Long noncoding RNA CYTOR in cancer: A TCGA data review

Background and aims: Increasing evidence has shown the critical role of long non-coding RNA cytoskeleton regulator (CYTOR) in cancers. The expression of CYTOR is reported to be up-regulated in many kinds of cancers, such as gastric cancer, hepatocellular carcinoma, colon cancer, lung adenocarcinoma, oesophageal squamous cell carcinoma and renal cell carcinoma. Here, we summarized related studies and performed a meta-analysis to investigate the prognostic value of CYTOR in multiple cancers.
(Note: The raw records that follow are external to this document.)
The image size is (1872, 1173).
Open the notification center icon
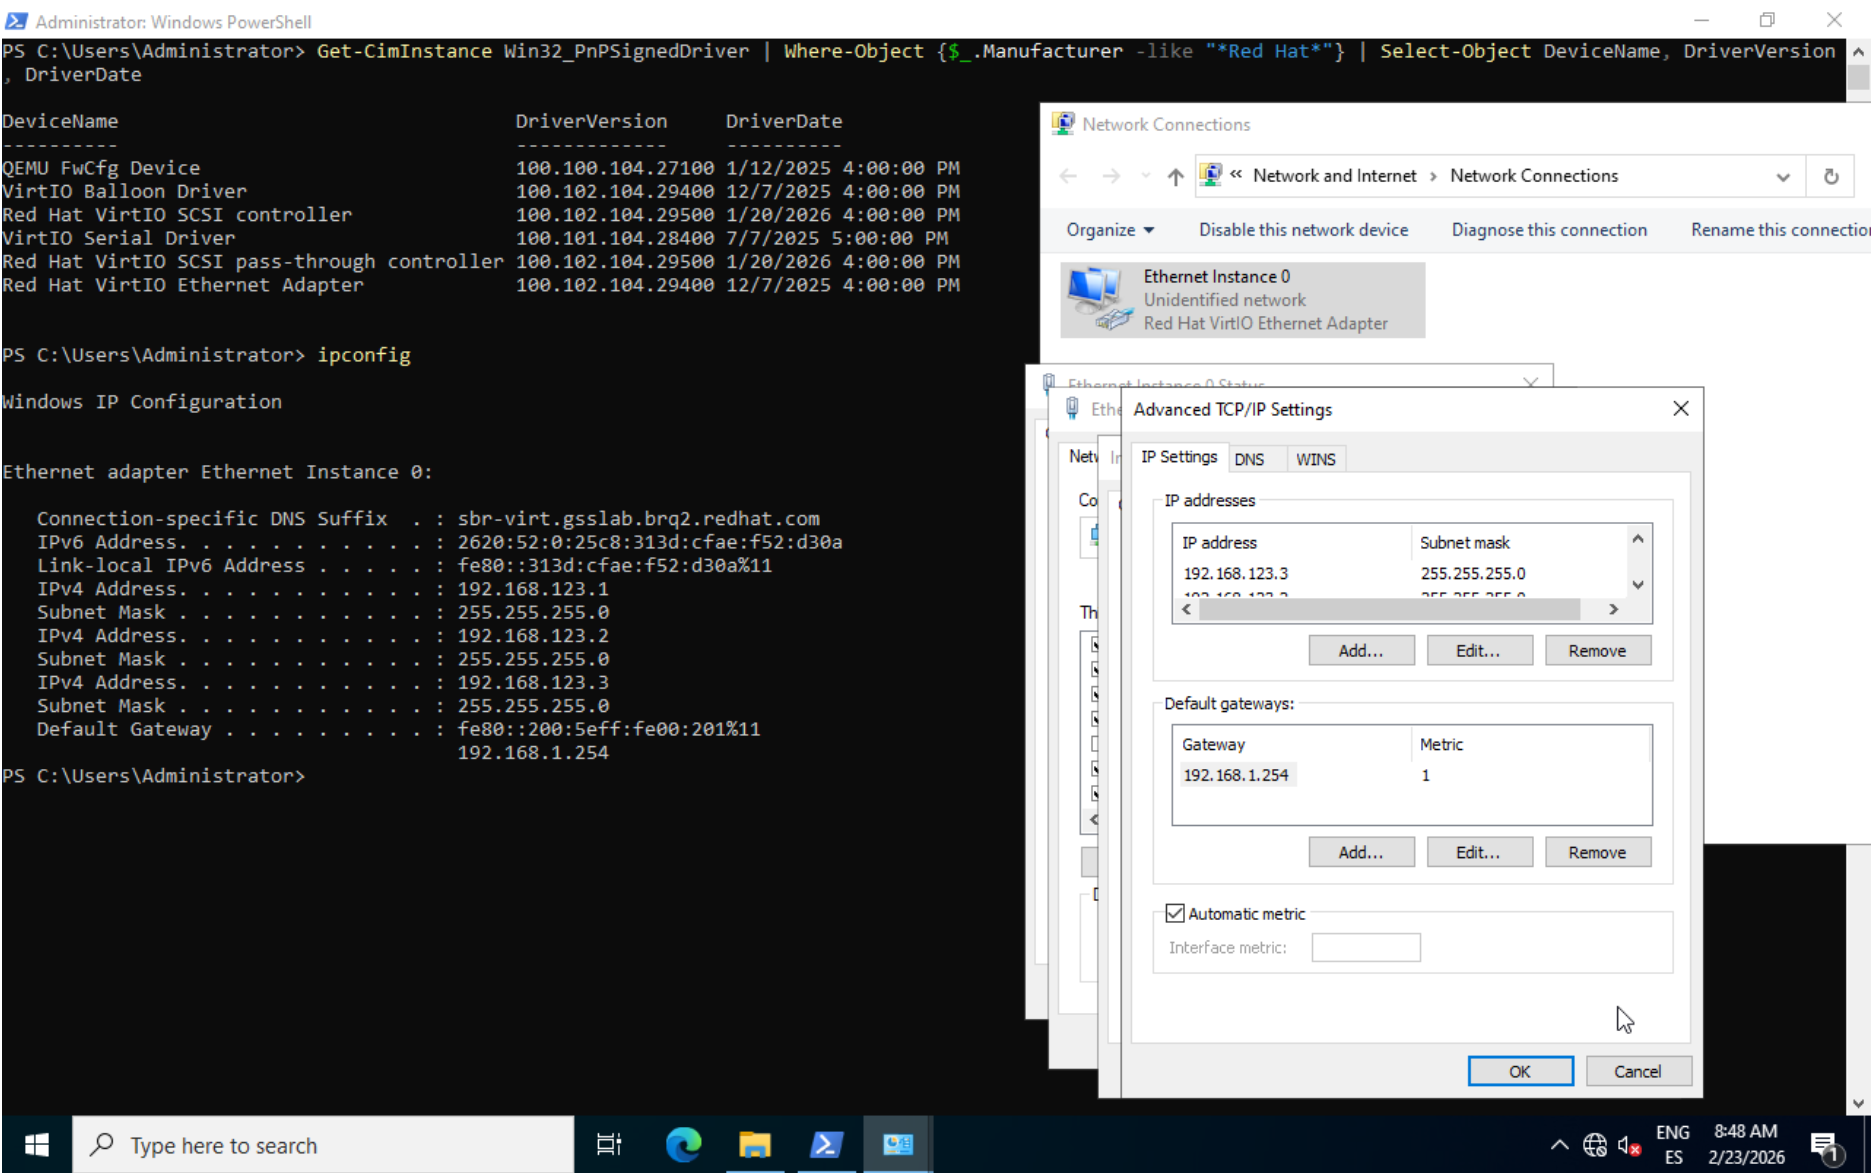(1825, 1145)
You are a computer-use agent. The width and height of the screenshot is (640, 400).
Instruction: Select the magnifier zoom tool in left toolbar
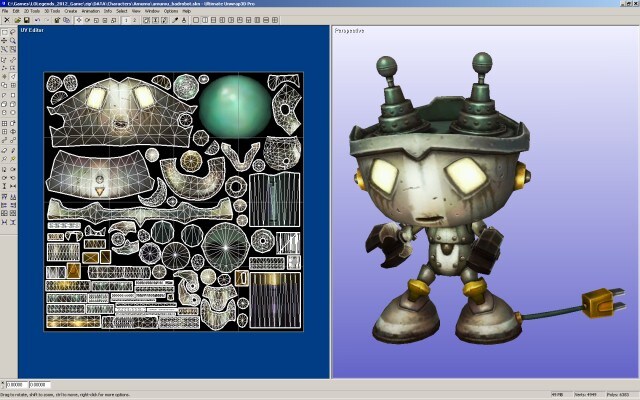(x=13, y=40)
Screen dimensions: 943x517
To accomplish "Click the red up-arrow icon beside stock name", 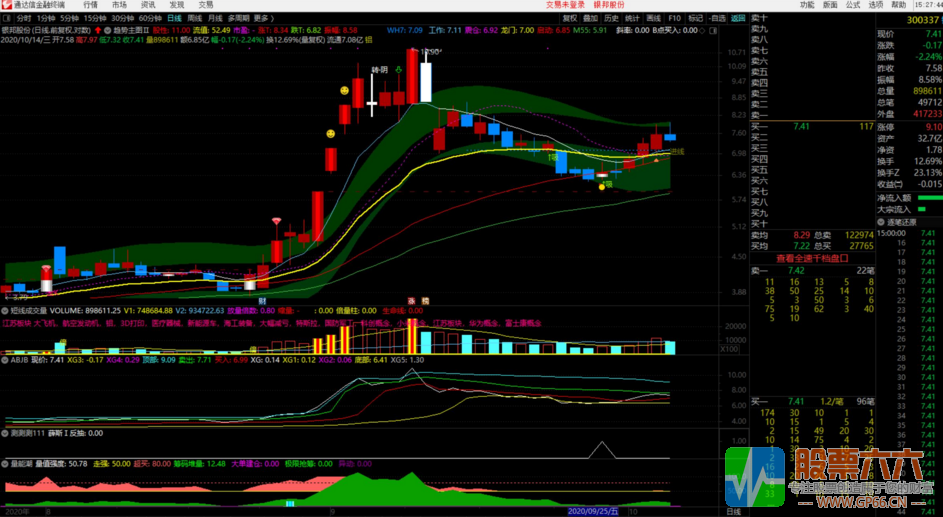I will click(x=97, y=29).
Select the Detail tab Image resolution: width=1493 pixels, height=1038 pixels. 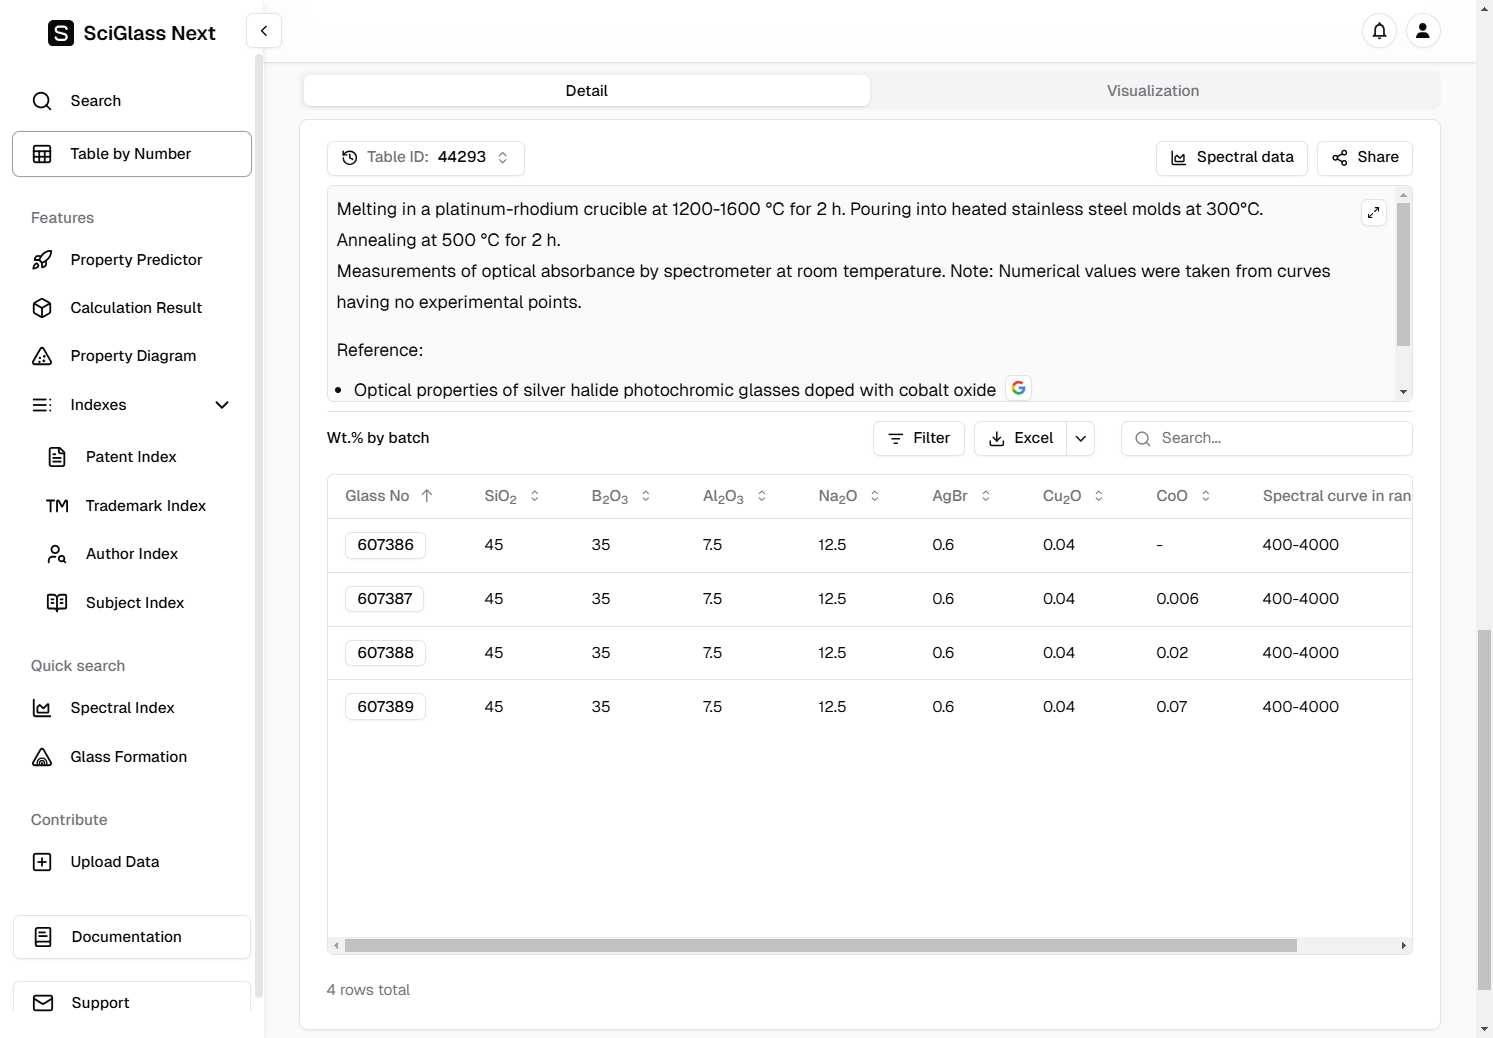coord(586,91)
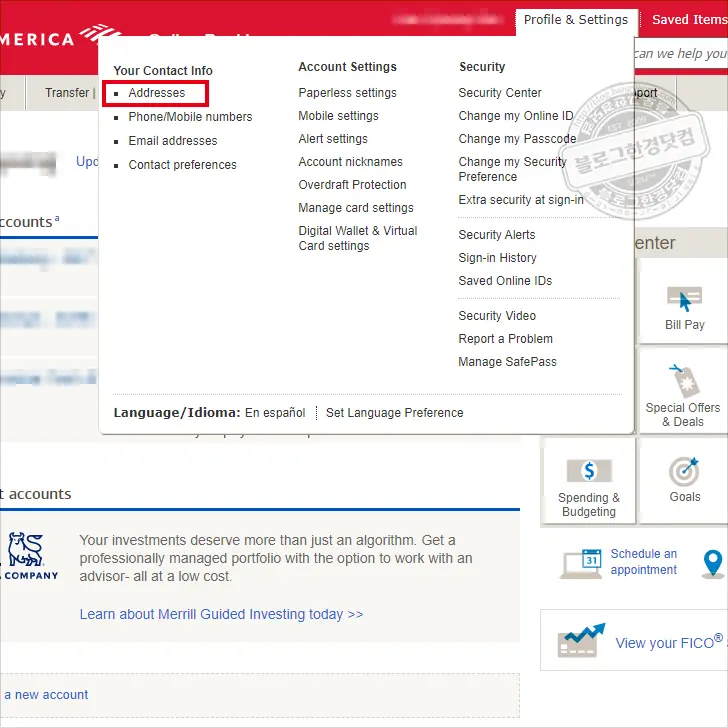Open the Goals target icon

[684, 471]
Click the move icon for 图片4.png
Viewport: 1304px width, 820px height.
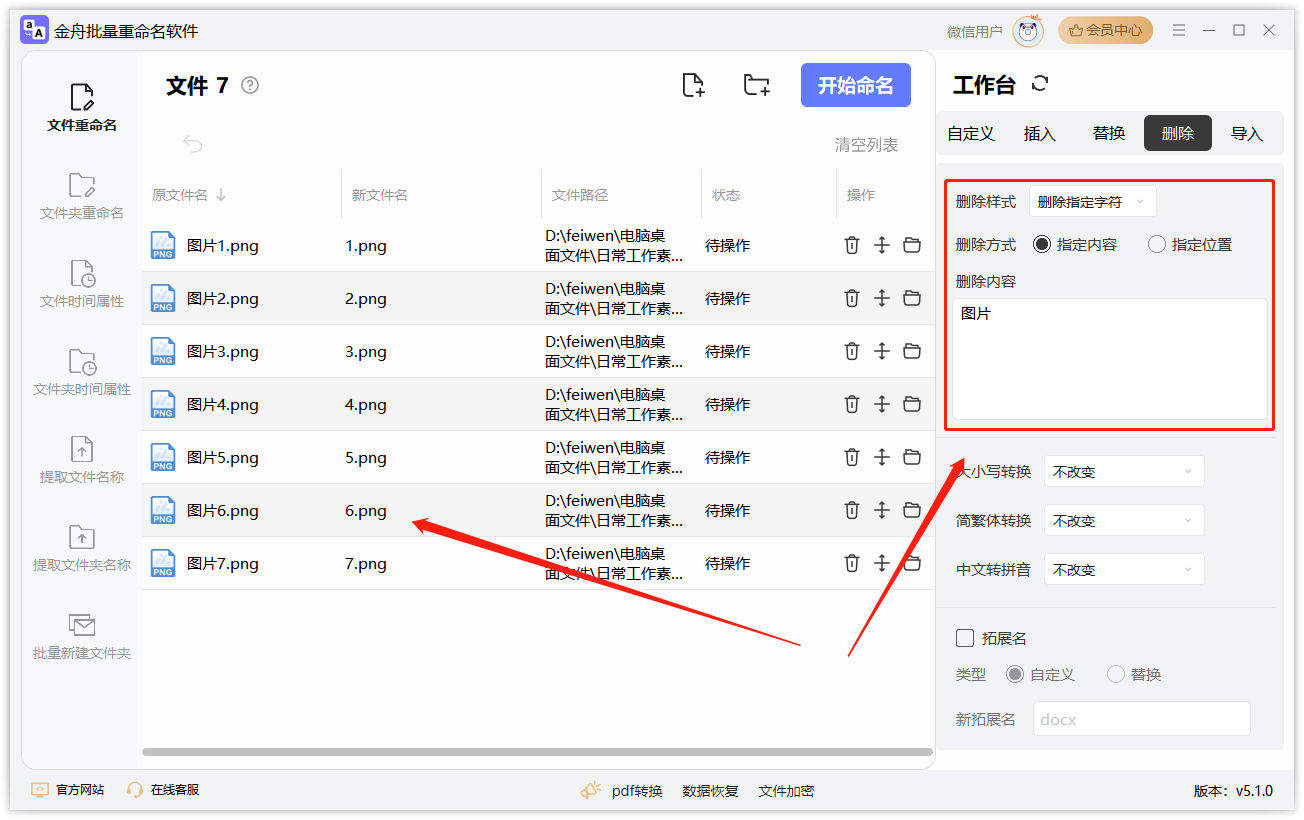881,404
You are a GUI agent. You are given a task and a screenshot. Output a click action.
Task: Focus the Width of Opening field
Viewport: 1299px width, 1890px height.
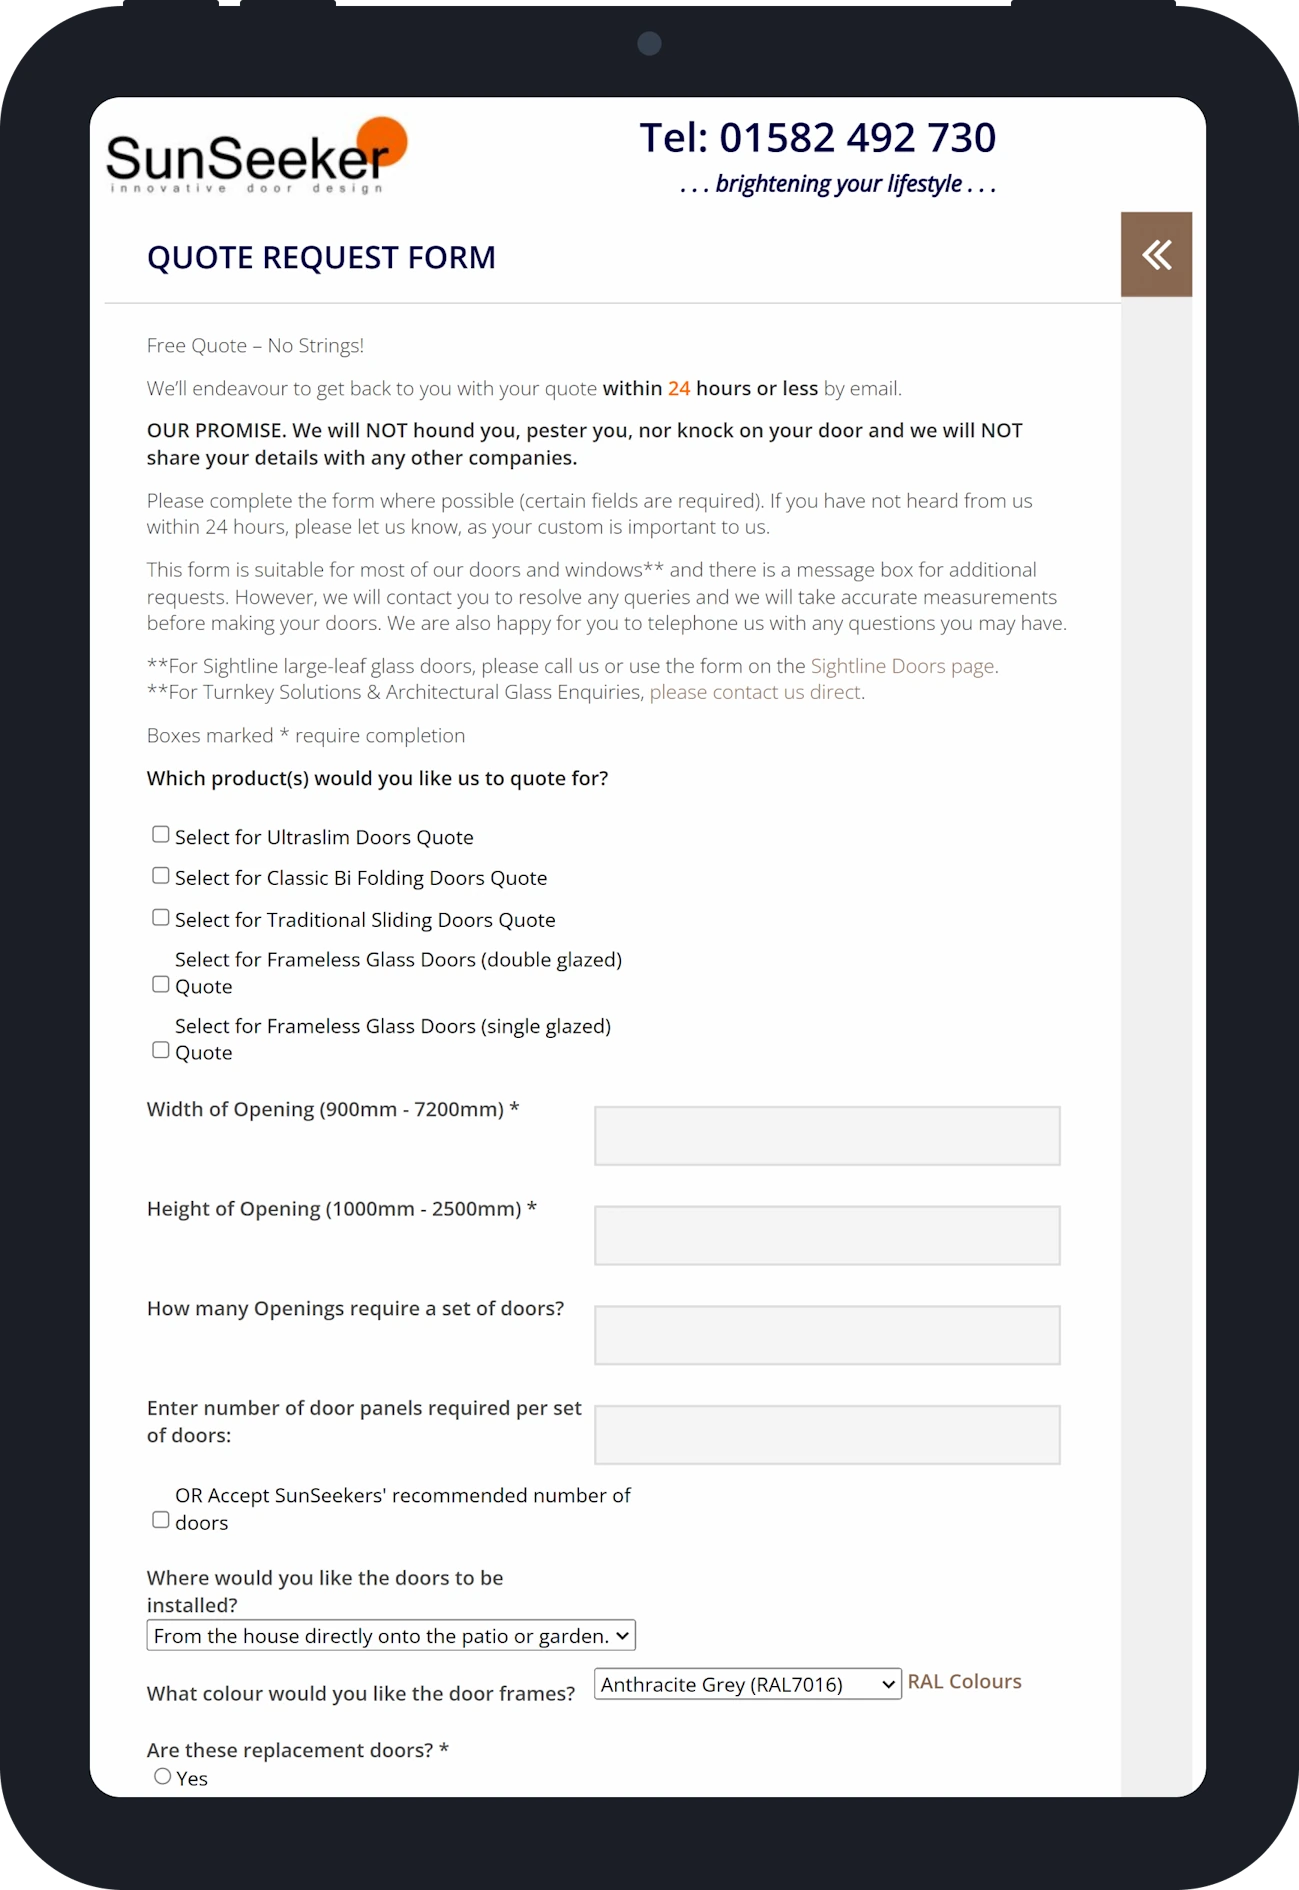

Methods: Eligible studies were retrieved from PubMed, Embase and Cochrane Library databases, and the role of CYTOR in cancers was evaluated by pooled odds ratios (ORs) and hazard ratios (HRs) with 95% confidence intervals (CIs). The results were further validated using The Cancer Genome Atlas (TCGA) dataset. Results: Our results showed that elevated CYTOR expression was significantly associated with poor prognosis in cancer patients (overall survival, HR = 2.03, 95% CI = 1.73-2.38, P < 0.00001). In addition, increased CYTOR expression is associated with lymph node metastasis (OR = 2.76, 95% CI = 1.28-5.95, P = 0.01), advanced TNM stage (OR = 2.23, 95% CI = 1.48-3.38, P = 0.001) and higher tumour grade (OR = 1.54, 95% CI = 1.03-2.29, P = 0.04). Conclusion: Overall, this study indicates that CYTOR may serve as a prognostic biomarker for cancer patients during the follow-up.